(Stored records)
'''

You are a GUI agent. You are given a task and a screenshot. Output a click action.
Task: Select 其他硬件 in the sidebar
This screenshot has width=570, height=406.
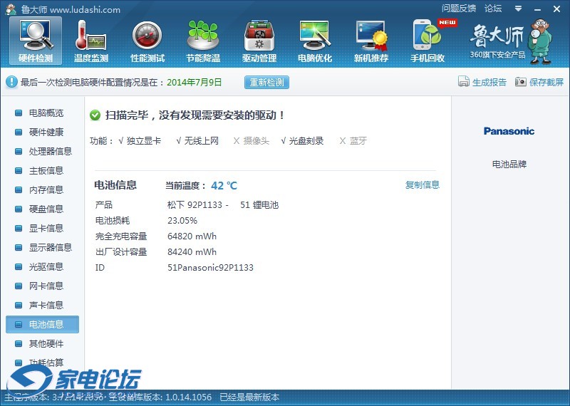[46, 344]
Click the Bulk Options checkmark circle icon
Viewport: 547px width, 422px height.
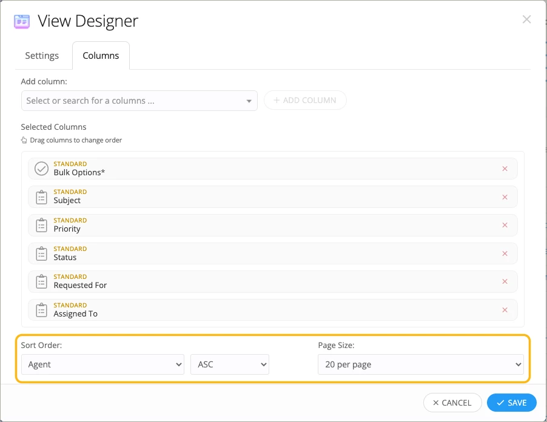point(41,169)
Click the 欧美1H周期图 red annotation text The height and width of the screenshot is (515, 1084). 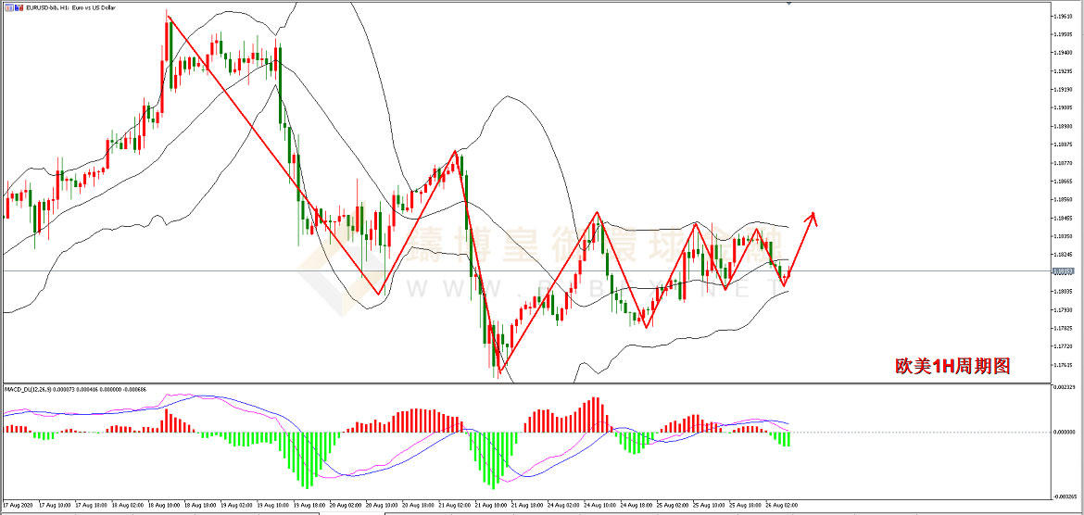952,367
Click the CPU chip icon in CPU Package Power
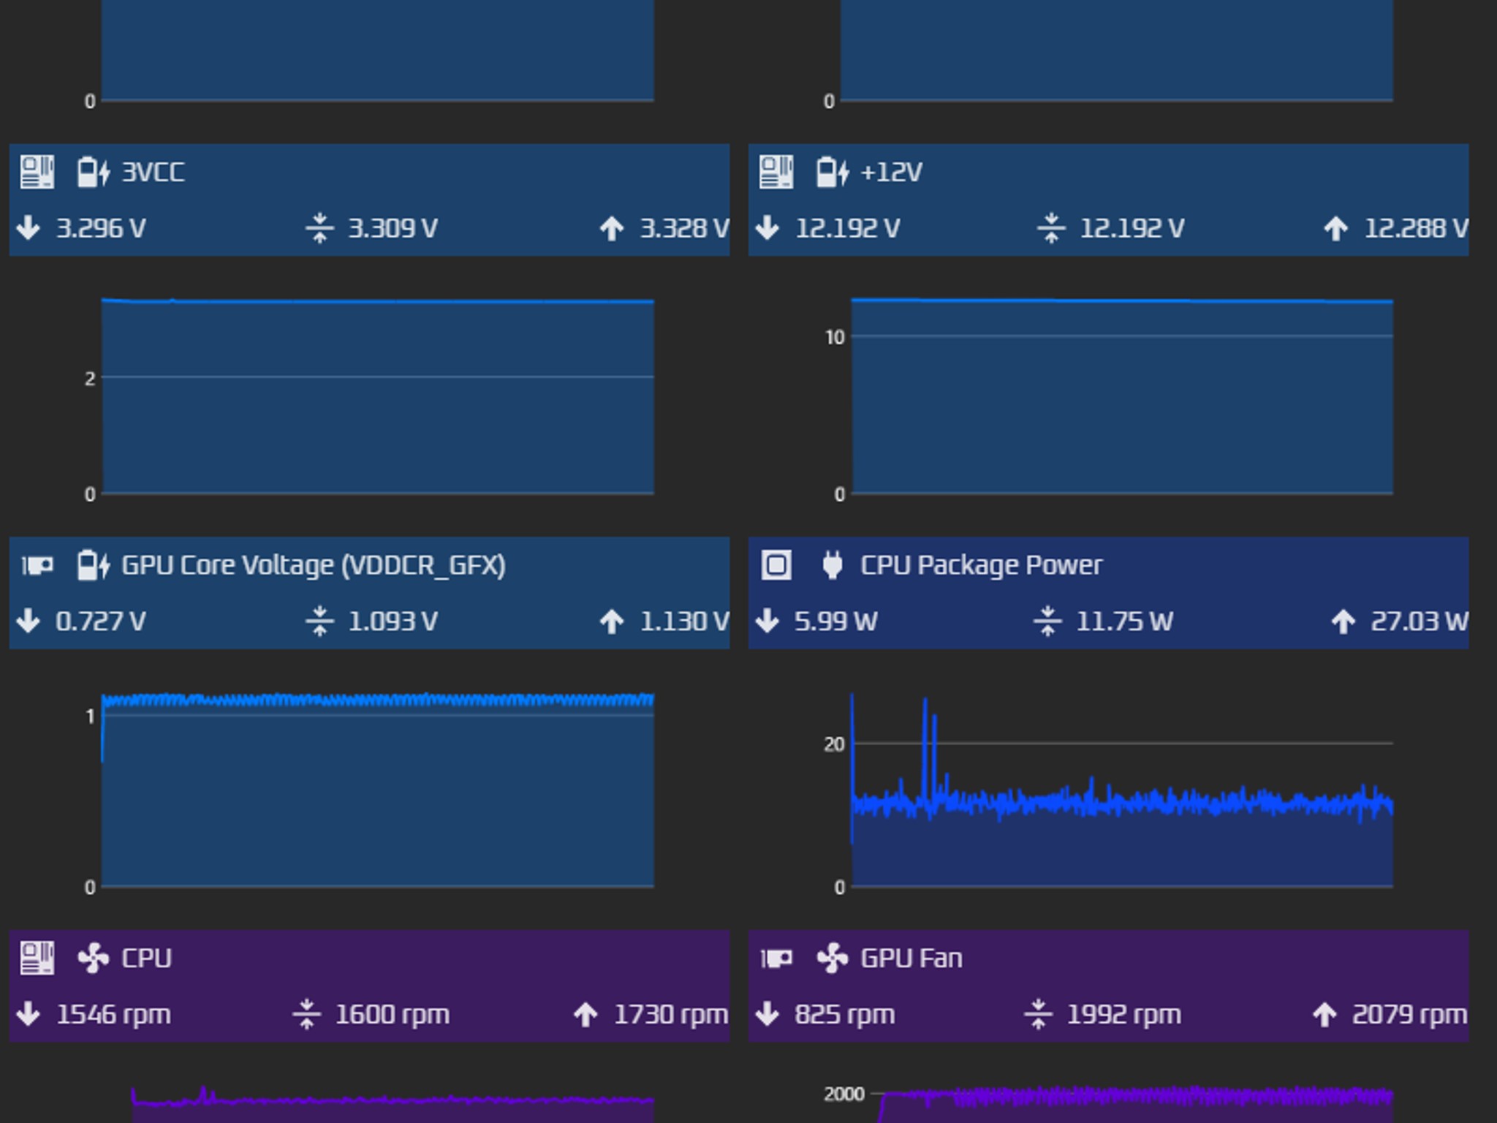1497x1123 pixels. click(776, 565)
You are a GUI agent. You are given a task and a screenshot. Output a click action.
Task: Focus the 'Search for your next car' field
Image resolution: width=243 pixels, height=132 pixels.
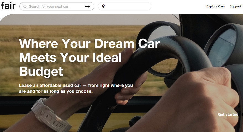(x=57, y=6)
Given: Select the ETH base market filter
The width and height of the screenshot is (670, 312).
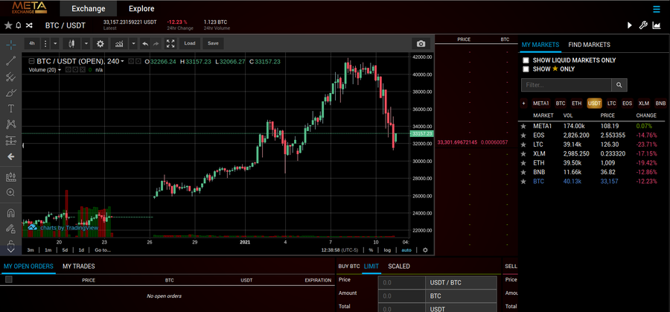Looking at the screenshot, I should (x=578, y=104).
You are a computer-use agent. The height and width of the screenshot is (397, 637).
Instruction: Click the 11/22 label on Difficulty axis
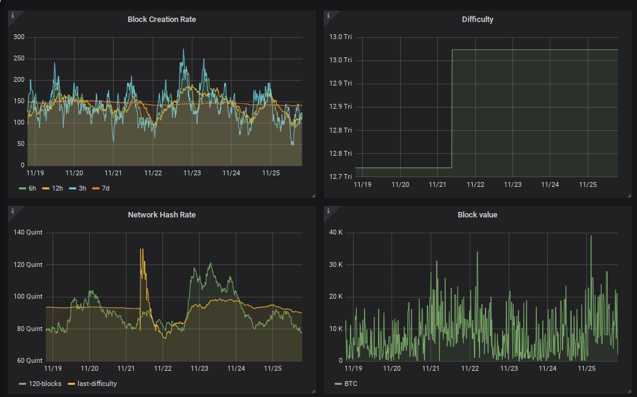tap(475, 184)
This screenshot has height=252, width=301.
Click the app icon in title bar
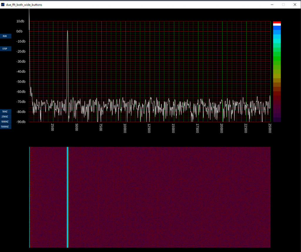[3, 5]
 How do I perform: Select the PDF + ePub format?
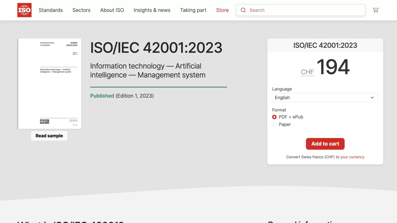274,117
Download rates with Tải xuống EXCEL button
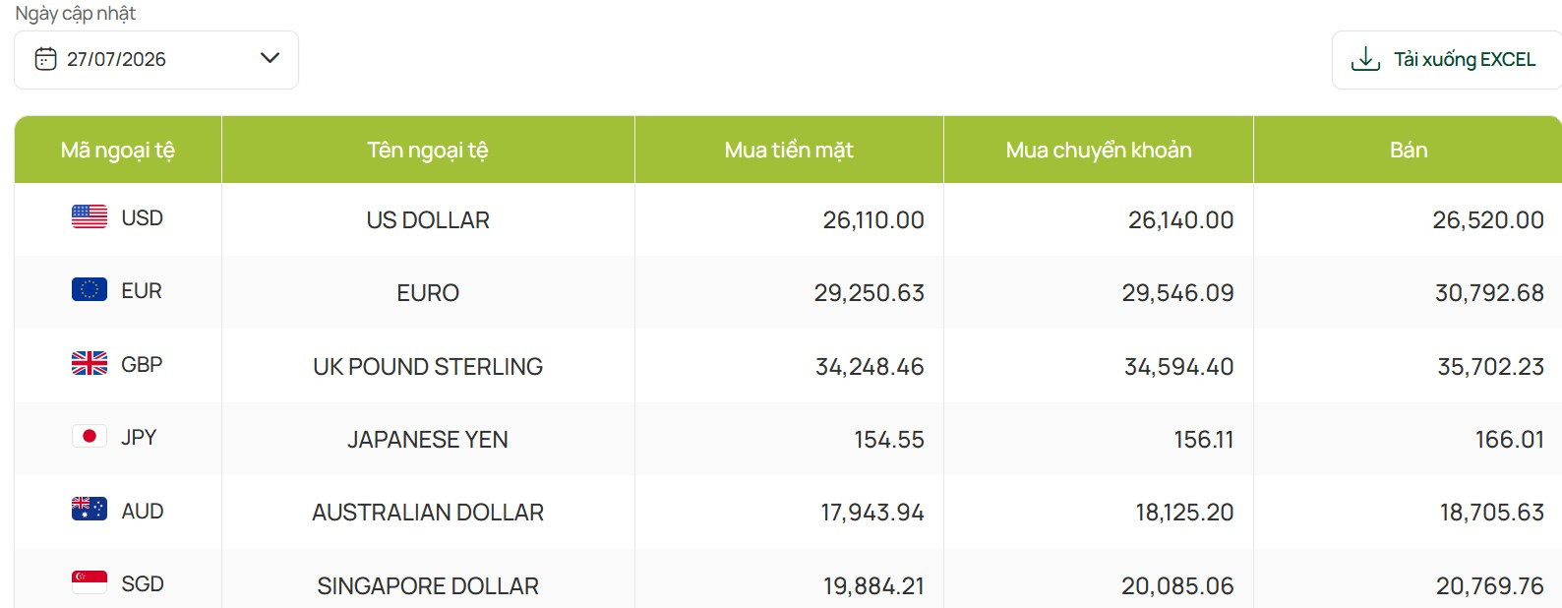1562x608 pixels. 1447,60
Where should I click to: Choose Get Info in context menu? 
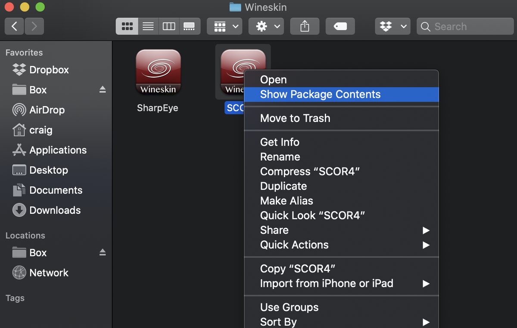point(280,142)
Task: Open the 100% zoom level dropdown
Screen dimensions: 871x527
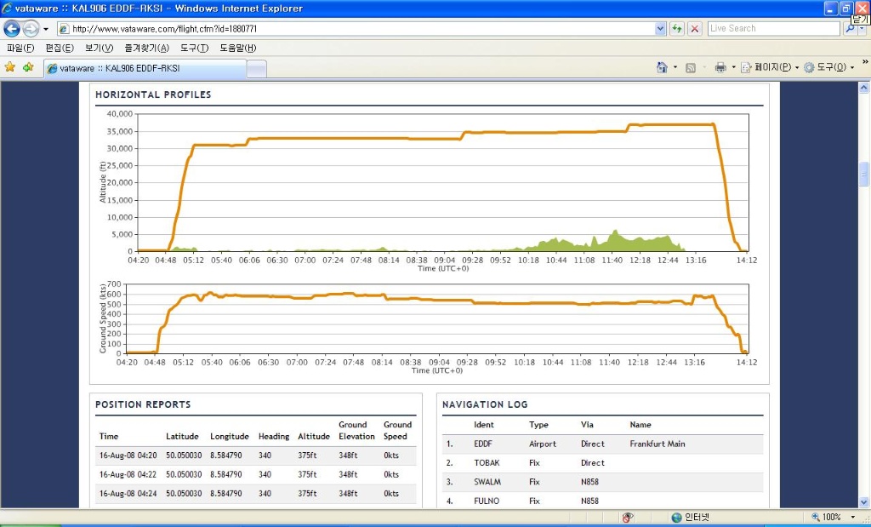Action: [853, 517]
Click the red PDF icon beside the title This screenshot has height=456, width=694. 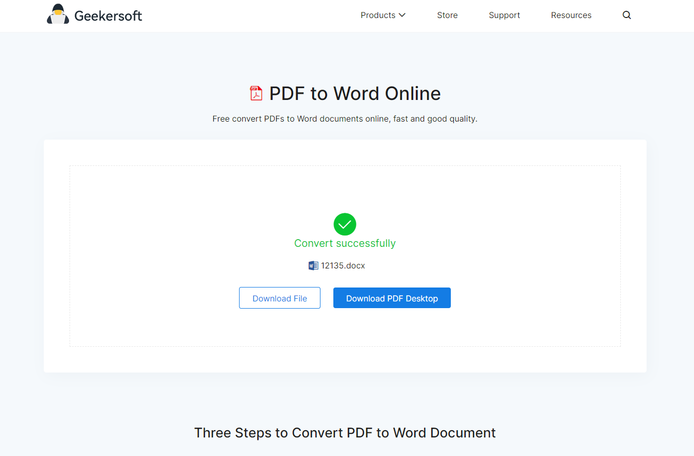click(x=256, y=93)
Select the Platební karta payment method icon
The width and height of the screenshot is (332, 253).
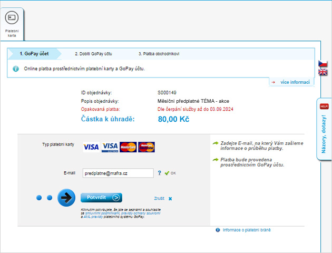(x=12, y=18)
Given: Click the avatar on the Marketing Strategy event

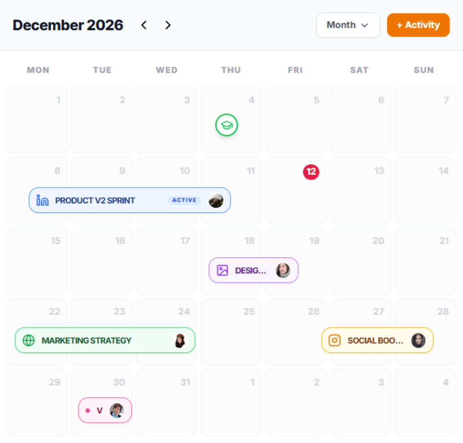Looking at the screenshot, I should click(x=180, y=340).
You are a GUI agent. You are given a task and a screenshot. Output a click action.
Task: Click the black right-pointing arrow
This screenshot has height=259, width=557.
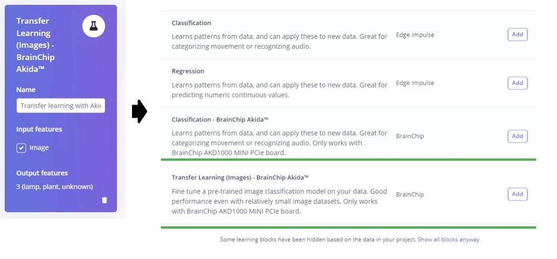click(x=139, y=112)
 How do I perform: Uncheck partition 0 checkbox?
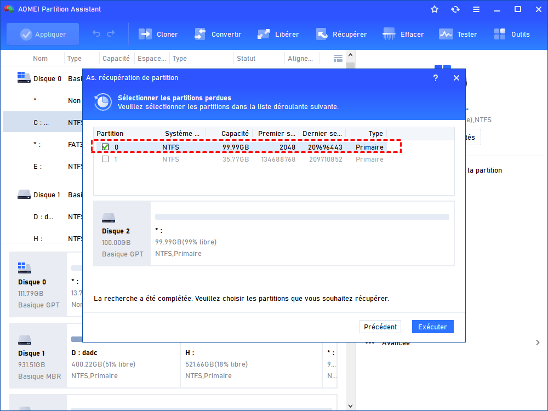click(x=105, y=147)
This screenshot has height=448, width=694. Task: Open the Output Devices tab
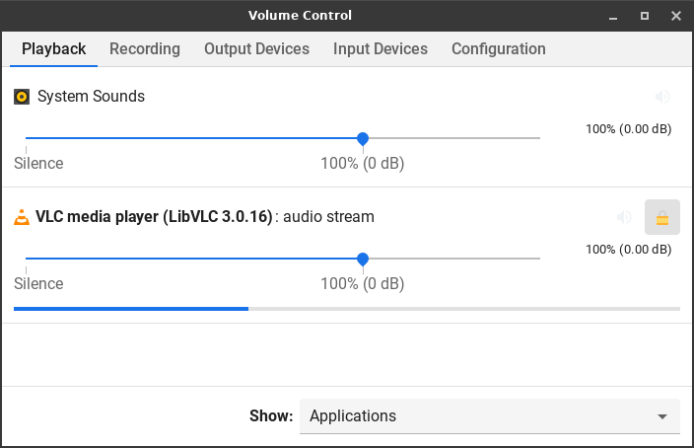(256, 49)
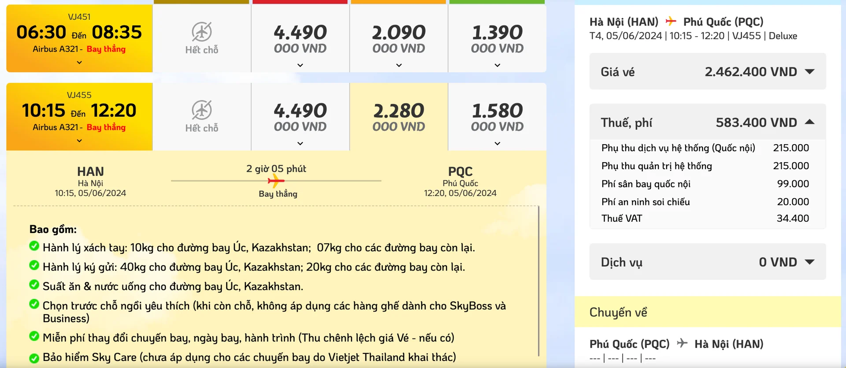Expand the Dịch vụ services section
846x368 pixels.
809,262
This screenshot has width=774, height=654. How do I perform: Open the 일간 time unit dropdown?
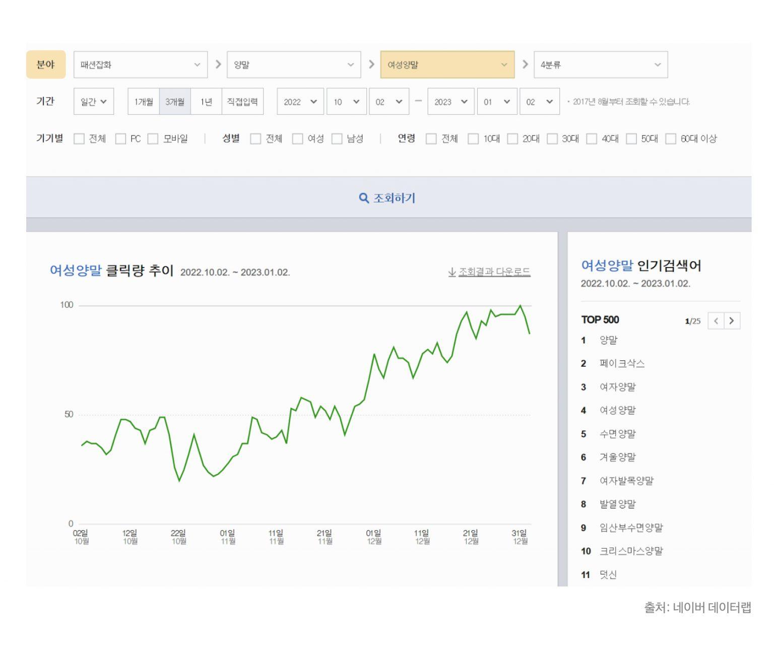(x=94, y=102)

'''

Exercise aim ▸ Write the lines from the one containing "This screenshot has height=259, width=557." through the end of the data above exactly as they appear, and do not carry over any picture.

Worked solution ▸
This screenshot has height=259, width=557.
click(x=139, y=112)
 How do I perform: Uncheck partition 0 checkbox?
click(x=105, y=147)
This screenshot has height=448, width=694. Task: Open the Output Devices tab
(256, 49)
Expand the Dịch vụ services section
846x368 pixels.
809,262
This screenshot has width=774, height=654. How do I perform: Open the 일간 time unit dropdown?
(x=94, y=102)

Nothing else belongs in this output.